*PAGE EXCERPT*
· · · · ·
Bobbie’s spirit is still very much in this world. I feel her close as I read her wild, wise poems. I can hear Bobbie reminding me to relax, to laugh at myself, to keep going. The other day, I opened up her gorgeous book, The Blue Hour, and a letter from her dropped onto the floor. In it, she wrote, “It appears that my time for being here is short. And I have taken your advice about focusing on the manuscript. Maybe some new poems are awaiting me but the ill body does not play, is demanding its due. Who knows though? What were the chances of Eloise hearing about Madwomen, Covid coming and putting the program online, a space opening up at the last minute in that first class of yours I took? Magic was afoot, magic is afoot.”
Bobbie Ogletree was magic. How can I possibly convey to you just what made her so vibrantly alive and utterly unique? How can I make you feel her wit, tenderness, intuitive powers, and deep spiritual wisdom? I can’t, but you can feel it here in her words and the truth underneath her words.
At the beginning of our conversation, Bobbie was having a lot of pain, and she promised to tell me if she needed to cut our conversation short. She shared that her death doula, Erica, had advised her that her new mantra should be, “If you want to do something, it’s “hell yeah.” If you don’t want to do it, it’s “hell no.” She said, “That’s it. That’s your mantra now.” I carry this with me as I try to honor Bobbie’s spirit. Read on, friends, to meet Bobbie, and if you’re already lucky enough to have known her, to remember her and receive this gift. And, if you’re reading this in email, click HERE to read it in full!) 🌊
What are your mindfulness practices?
I practice meditation daily. The practices differ depending on posture, of course. If it’s a formal sitting posture, the goal is to be really aware of the spine as well as touch points—how my behind feels on a cushion, for example. The way my legs, if they’re in half lotus, go over each other, or if they’re not, the way they touch the ground. Really strong awareness of posture is the number one.
· · · · ·
*SOURCE DATA*
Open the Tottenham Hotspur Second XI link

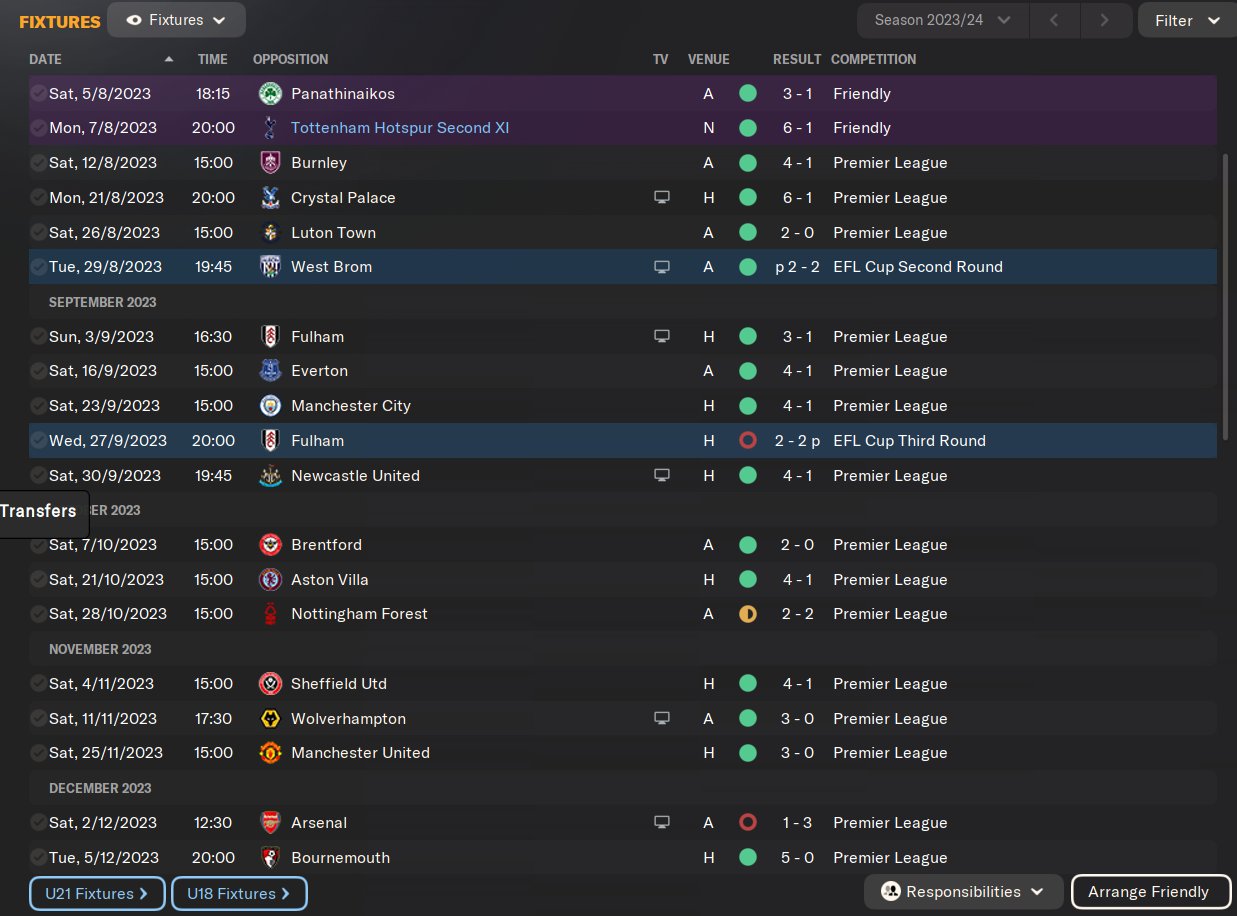[x=400, y=128]
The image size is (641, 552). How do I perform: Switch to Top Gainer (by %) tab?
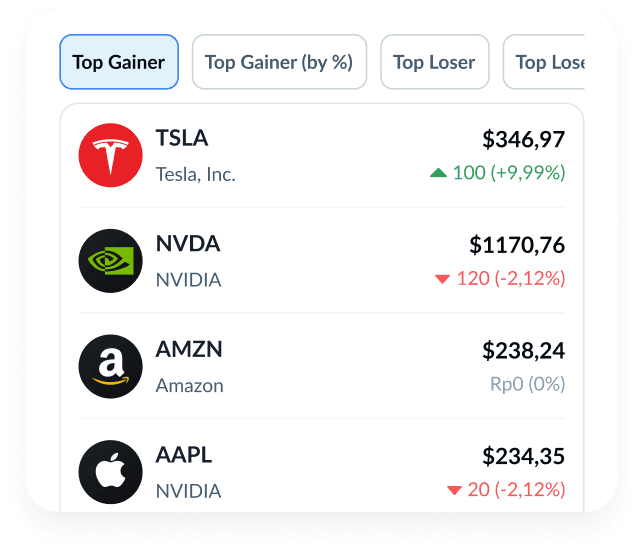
· · · · ·
*WORK TASK*
Write out everything from "I practice meditation" down to "the number one." in the passage about Bobbie Ogletree, substituting "position" for "posture". The lines above have nothing to do with the passage about Bobbie Ogletree.

*YOUR SOLUTION*
I practice meditation daily. The practices differ depending on position, of course. If it’s a formal sitting position, the goal is to be really aware of the spine as well as touch points—how my behind feels on a cushion, for example. The way my legs, if they’re in half lotus, go over each other, or if they’re not, the way they touch the ground. Really strong awareness of position is the number one.